Method of Manufacturing Semiconductor Device

The disclosure of Japanese Patent Application No. 2024-065752 filed on Apr. 15, 2024, including the specification, drawings and abstract is incorporated herein by reference in its entirety.

The present invention relates to a method for manufacturing a semiconductor device, and can be suitably used, for example, in a method for manufacturing a semiconductor device having a process of dicing a semiconductor wafer equipped with a backside metal film.

After attaching a dicing tape to a back surface of a semiconductor wafer, the semiconductor wafer can be divided into a plurality of semiconductor chips by dicing the semiconductor wafer.

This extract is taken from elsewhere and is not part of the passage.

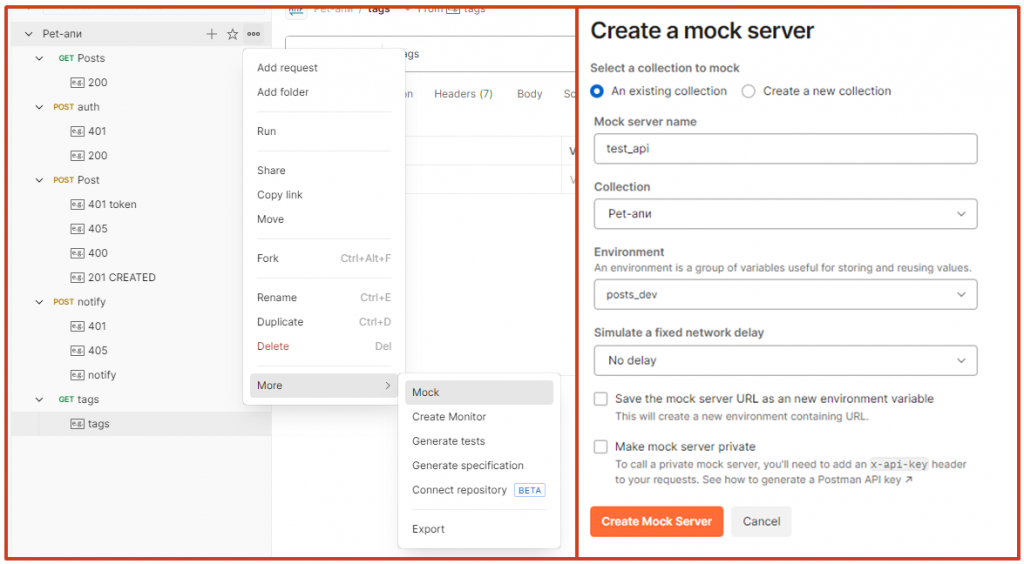Check 'Make mock server private'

There are disclosed techniques listed below.

Patent Document 1 and Patent Document 2 discloses that a dicing tape is attached to a back surface of a semiconductor wafer after polishing the back surface of the semiconductor wafer such that a thickness in a central portion of the semiconductor wafer is less than a thickness in a peripheral portion of the semiconductor wafer.

In general, a gold (Au) film is used as the back surface electrode of a semiconductor chip. However, the present inventor is considering using, for example, a silver (Ag) film, that is a material which is more easily oxidized than the gold film, as the back surface electrode of the semiconductor chip. The cost of silver is lower than that of gold. Therefore, when the silver film is used as the back surface electrode of the semiconductor chip instead of the gold film, the manufacturing cost of the semiconductor chip can be reduced.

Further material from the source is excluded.